A Beautiful Vocation
During this season of Easter we are prayerfully examining our new life in the Risen Christ. On this Fourth Sunday of Easter we celebrate Good Shepherd Sunday and mark it as a World Day of Prayer for Vocations. Through the resurrection of Jesus we are given a new life. We are freed from the old life of slavery to sin with all of its ugliness and we are raised to a new life that is both good and beautiful. Through the sanctifying grace of baptism we are transformed into the image of Jesus who is the Good Shepherd and who radiates the glory of beauty and truth. St. Paul reminds us in his letter to the Romans: “We were indeed buried with him through baptism into death, so that, just as Christ was raised from the dead by the glory of the Father, we too might live in newness of life.” (Rom 6,4) Through our baptism we are united to Christ, configured to his divine life and called to imitate him in his vocation as the Good Shepherd. By the grace of our baptism we are all called and given a vocation to live our lives in love for one another. Our vocation is to love one another as Jesus, the Good Shepherd, has loved us. His love is a self-giving love in which he freely lays down his life for the sheep that have been entrusted to his care.
In the gospel of John, Jesus says, “I am the good shepherd. A good shepherd lays down his life for the sheep.” (Jn 10,11f) The good shepherd is not just a morally good person who does good things for others. John does not use the word for morally good but he uses the word for beautiful. Jesus is the beautiful shepherd. The beauty of the good shepherd is the love that he has for his sheep, in that, he is willing to lay down his life for his sheep. How beautiful is a love so deep and life-giving to others! We are all too familiar in the world with the ugliness of a selfish life in which the only love is a selfish and self-serving love of self. Our world is full of narcissists who are in love with their own reflection. These are the shepherds who Jesus calls “hired men” for they are only interested in their own needs and they have “no concern for the sheep.” The hired man is a coward who runs away from sacrifice and who fails to do battle with the wolves of disordered desires.
The beautiful shepherd takes the time to get to know his sheep individually and he calls them each by name.
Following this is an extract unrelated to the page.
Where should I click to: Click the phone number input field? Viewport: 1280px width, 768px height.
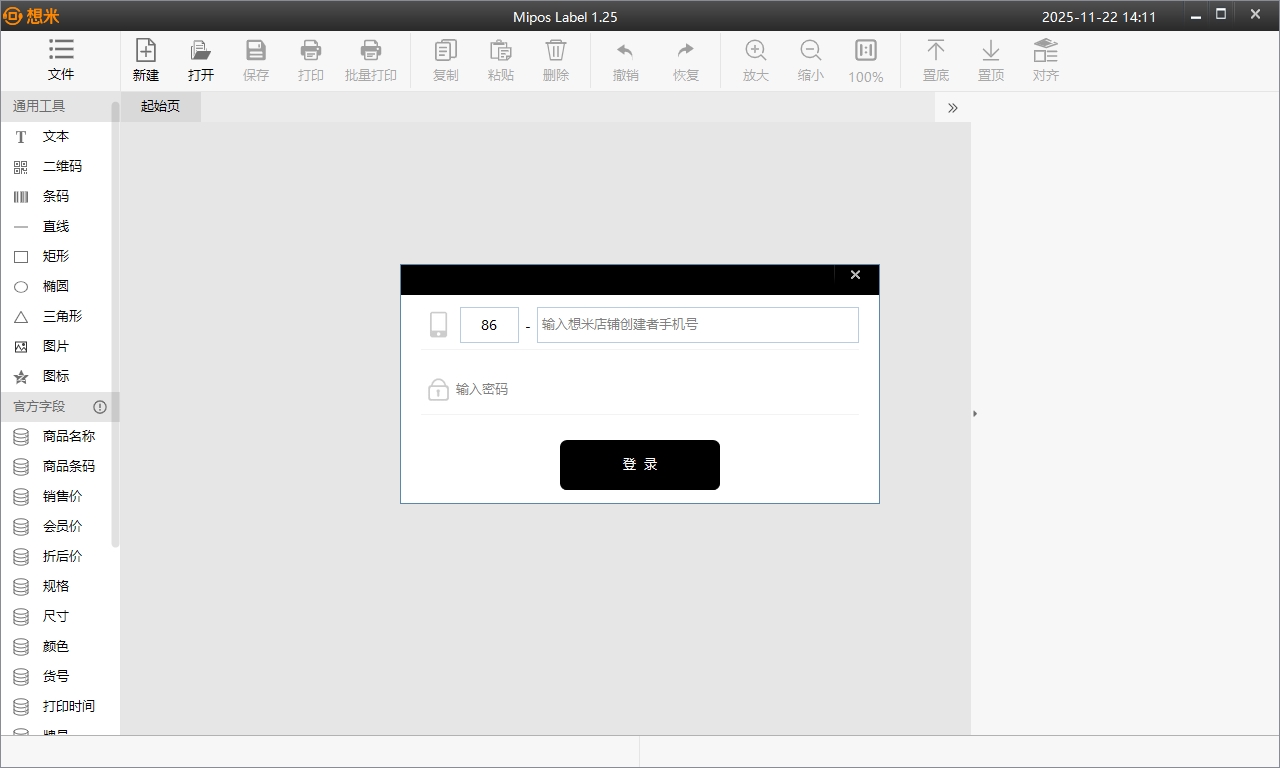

The beautiful shepherd has an intimate relationship with every one of his sheep and he knows their needs and their fears and he takes care of them all and protects them from the wolves. Jesus says, “I am the good shepherd, and I know mine and mine know me, just as the Father knows me and I know the Father; and I will lay down my life for the sheep.” (Jn 10,14f) The love of the Good Shepherd is a divine love that reflects the eternal love of the Father for the Son. The Good Shepherd does not lord it over the sheep but he humbly lays down his life in service to the sheep. He offers his life as a gift. His life is freely given, it is not taken away from him. He has no resentment for the sacrifices that he must make for his sheep to have an abundant life. His joy is full when he sees his sheep flourishing and resting in his love.
Jesus is not only a beautiful shepherd but he is so identified with his sheep that he is also the beautiful and innocent lamb. Jesus is the Lamb of God who takes away the sins of the world. As an innocent, spotless and peaceful lamb, Jesus places his life into the hands of the Father. As the sheep trust in the love of the good shepherd, Jesus trusts in the love of the Father for him. In laying down his life for his sheep, he becomes the Lamb of God, whose self-gifting love is freely given for the life of the sheep.
On this Good Shepherd Sunday, we pray for vocations to a new life of love and service in the image and manner of Jesus, the Good Shepherd. Jesus calls us by name to follow him freely and to give our lives in the service of love to others. We are called to throw off the ugliness of an old way of life that is lived in sin and selfishness, like a hired man, bought and paid for by the world, and to put on a new and beautiful way of life in which we lay down our lives as a gift of love that has been purchased by the blood of Christ. Our vocation is to be a beautiful shepherd and a spotless and innocent lamb, a child of God, drawing life from the love of the Father. How beautiful is the newness of life that we are called to live in the Risen Christ. Please pray that each of us may hear the Good Shepherd, Jesus, calling our name, and sending us out with a vocation to holiness and deeper union with him, so that the world might be transformed in the Father’s love.